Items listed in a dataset
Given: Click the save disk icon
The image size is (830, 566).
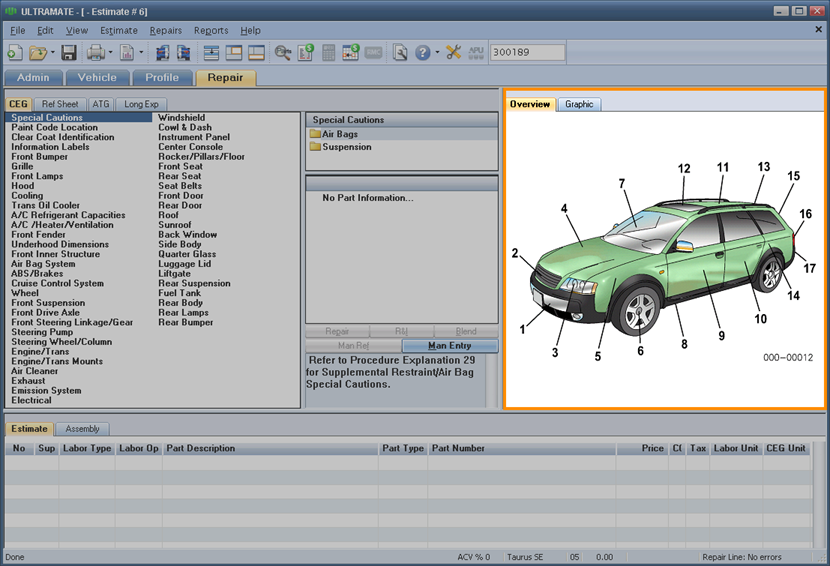Looking at the screenshot, I should point(69,52).
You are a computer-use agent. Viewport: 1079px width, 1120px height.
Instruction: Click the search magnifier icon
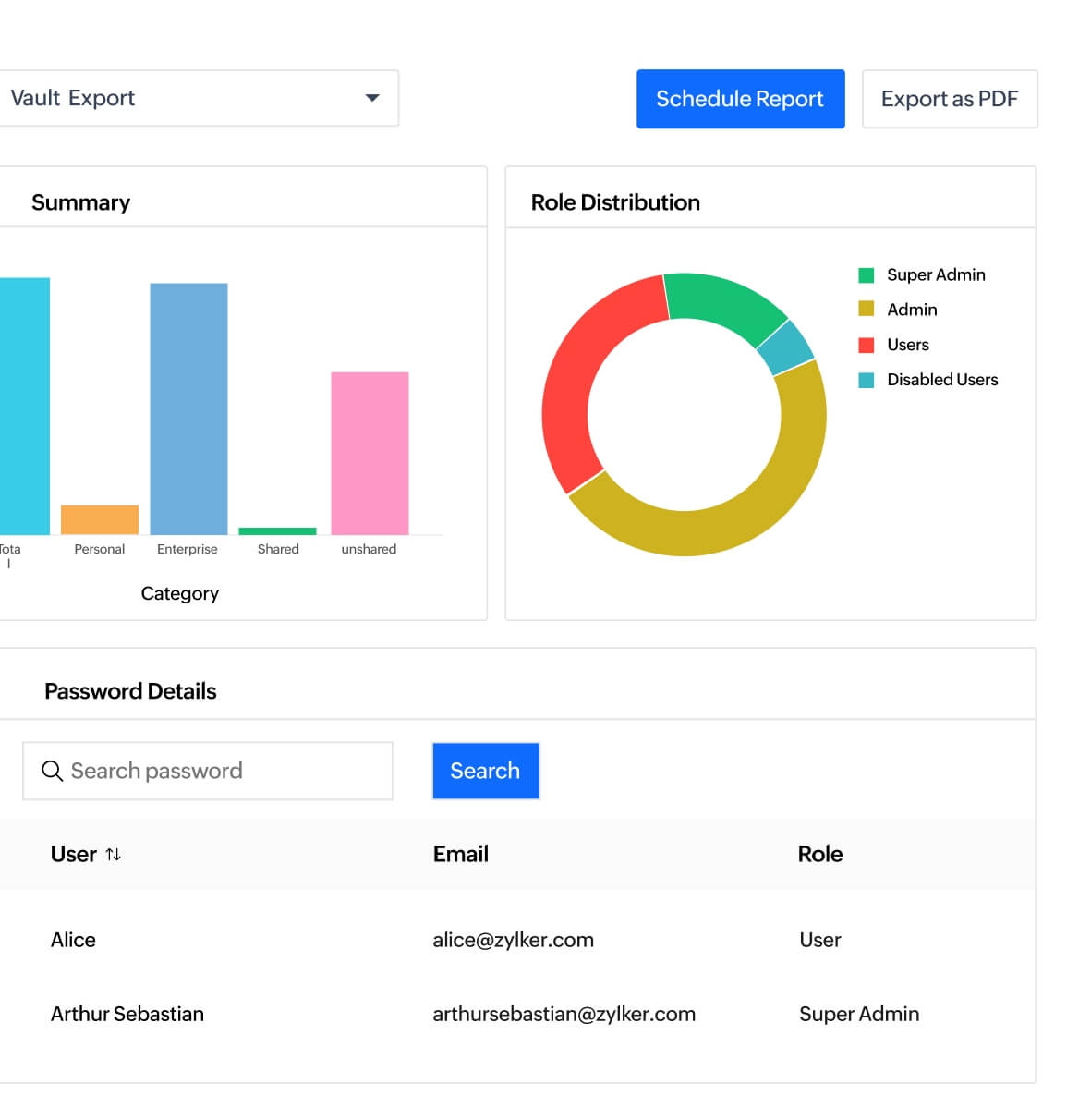pos(53,771)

**Prompt:**
Word-for-word restatement: every line from the one with "You are a computer-use" through the final line of the data, both ends included, pictures excluded.

**Result of the exercise:**
You are a computer-use agent. Viewport: 1079px width, 1120px height.
Instruction: Click the search magnifier icon
pos(53,771)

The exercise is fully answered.